In CARE’s experience, there are several ways of improving the quality of care and quality of life for CARE’s clients, as well as other consumers in the health care system, beyond legislation, regulations, or lawsuits. CARE proposes to identify targeted initiatives to collectively promote these goals.


Perhaps the best way to explain this approach is through a concrete example: Existing federal and state regulations require a care planning process in nursing facilities that involves the participation of an inter-disciplinary team working in conjunction with the resident and/or the resident’s legal representative (such as a guardian like CARE). These regulations, however, do nothing more than codify accepted standards of practice in nursing; the process is familiar to all nursing professionals.

At the core of the development, monitoring, and updating of a good care plan is the care plan conference. When done well, these conferences can be one of the few opportunities for different disciplines, together with CARE as guardian, to come together and drill down into the details of the most appropriate, individualized care plan for the CARE client.

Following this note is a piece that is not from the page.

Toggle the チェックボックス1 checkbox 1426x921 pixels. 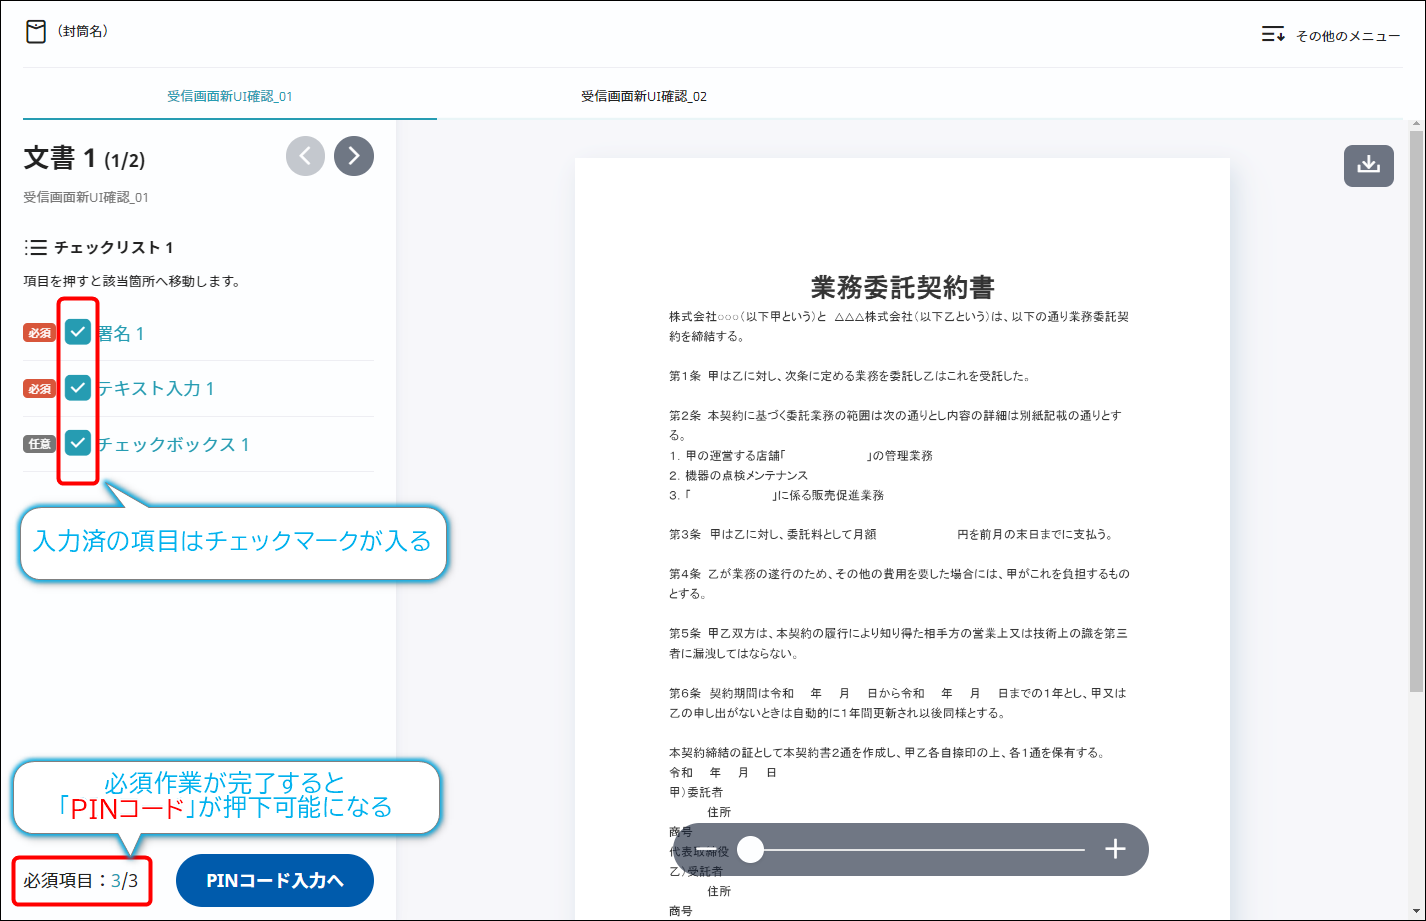pos(78,443)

However, CARE has found that the care plan conference has become rote and ineffective in many nursing facilities. Rather than bringing together the various departments – nursing, medical, dietary, social services, therapies, activities, and housekeeping – for a collaborative discussion focused on a particular resident, the “conference” has become nothing more than brief reports from different department representatives with no strategic collaboration.

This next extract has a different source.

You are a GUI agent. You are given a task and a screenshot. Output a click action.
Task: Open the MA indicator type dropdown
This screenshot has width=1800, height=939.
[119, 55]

CARE believes, as an example of a targeted initiative, we could help reinvigorate the care plan conference and the care planning process. This can be done through the establishment of clear expectations, making a point of what CARE, as guardian, wants to see in the care plans and expects in the care plan conferences. As the consumer, CARE can hold the nursing facility accountable to meet these expectations, and not necessarily in an adversarial manner. Bringing a “we’re in this together” attitude, CARE can help bring resources to bear to make the better care planning process happen – the establishment of protocols on our end for care plan conference preparation, helping to establish the agenda for the conference in advance, providing in-service trainings to nursing facility staff on the process, etc. Sometimes, merely bringing attention to the issue can have a salient effect, causing providers to dust off their own policies and procedures and breathe new life into them.

CARE believes this type of targeted initiative is reasonable, necessary, and effective in creating positive change. Such initiatives would be selected in a thoughtful way, most likely targeted to address key issues that have been identified through CARE’s experience as guardian for so many people. Each initiative would have its own stated objective and implementation plan. Depending upon the issue and the defined objective, each initiative may have its own related media or public awareness campaign.